Heavy rains destroy paddy and maize fields in Tanzania

DAR ES SALAAM Tanzania (Xinhua) -- Heavy rains have destroyed at least 8,652 hectares of paddy and maize field in Tanzania’s eastern region of Morogoro, leaving 6,300 people homeless, a senior official said on Wednesday.

Steven Kebwe, the Morogoro regional commissioner, said the rains have caused flash floods in Kilosa district where more than 1,600 houses have been damaged.

“The Morogoro regional authorities in collaboration with Kilosa district authorities have started taking precaution measures against epidemics such as cholera,” Kebwe told the region’s defense and security committee.

He added that authorities were also organizing the acquisition of relief supplies to the victims sheltered in schools and churches.

Last week, heavy rains left at least 2,500 people homeless after they had destroyed 106 houses in Tanzania’s central region of Dodoma.
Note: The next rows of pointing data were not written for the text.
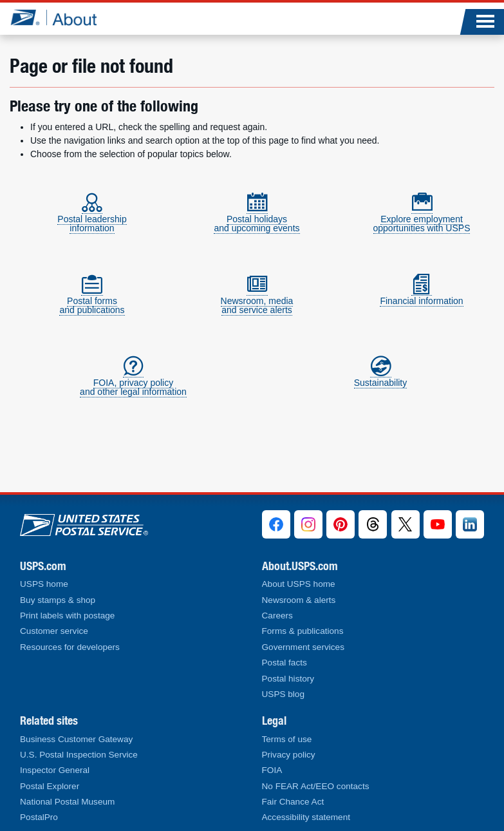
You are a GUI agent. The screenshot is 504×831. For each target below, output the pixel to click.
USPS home (44, 584)
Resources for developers (70, 647)
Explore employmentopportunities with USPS (422, 218)
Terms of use (287, 739)
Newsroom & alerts (299, 600)
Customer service (54, 631)
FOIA (272, 770)
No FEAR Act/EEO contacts (315, 786)
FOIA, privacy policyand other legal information (133, 381)
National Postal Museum (67, 801)
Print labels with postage (67, 615)
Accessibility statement (306, 817)
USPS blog (283, 694)
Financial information (421, 295)
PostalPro (39, 817)
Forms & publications (303, 631)
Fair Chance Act (293, 801)
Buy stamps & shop (57, 600)
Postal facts (285, 662)
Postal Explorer (50, 786)
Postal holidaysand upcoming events (256, 218)
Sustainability (380, 377)
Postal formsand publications (91, 300)
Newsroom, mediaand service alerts (257, 300)
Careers (277, 615)
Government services (303, 647)
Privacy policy (288, 754)
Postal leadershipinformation (91, 218)
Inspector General (55, 770)
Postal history (288, 678)
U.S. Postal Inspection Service (79, 754)
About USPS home (299, 584)
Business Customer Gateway (76, 739)
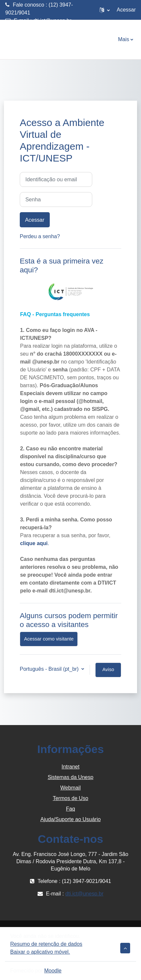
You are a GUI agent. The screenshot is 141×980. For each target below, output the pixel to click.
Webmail (70, 788)
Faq (70, 809)
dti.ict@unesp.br (52, 21)
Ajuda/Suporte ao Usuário (70, 819)
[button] (104, 10)
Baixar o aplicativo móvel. (40, 952)
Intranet (70, 767)
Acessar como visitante (49, 639)
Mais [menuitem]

Simon Odunga, Chemba District Commissioner in Dodoma Region, said the heavy rains mostly affected three villages of Mrijo Chini, Kaloleni and Olborot.

“Most of the houses in these villages have been destroyed, leaving over 2,500 people homeless,” Odunga told a news conference in Chemba district.

Odunga said most of the victims were being sheltered by relatives and friends, with some accommodated in special camps.

He said the victims, including children and women, were in dire need of humanitarian assistance, including medicines, mattresses as well as food.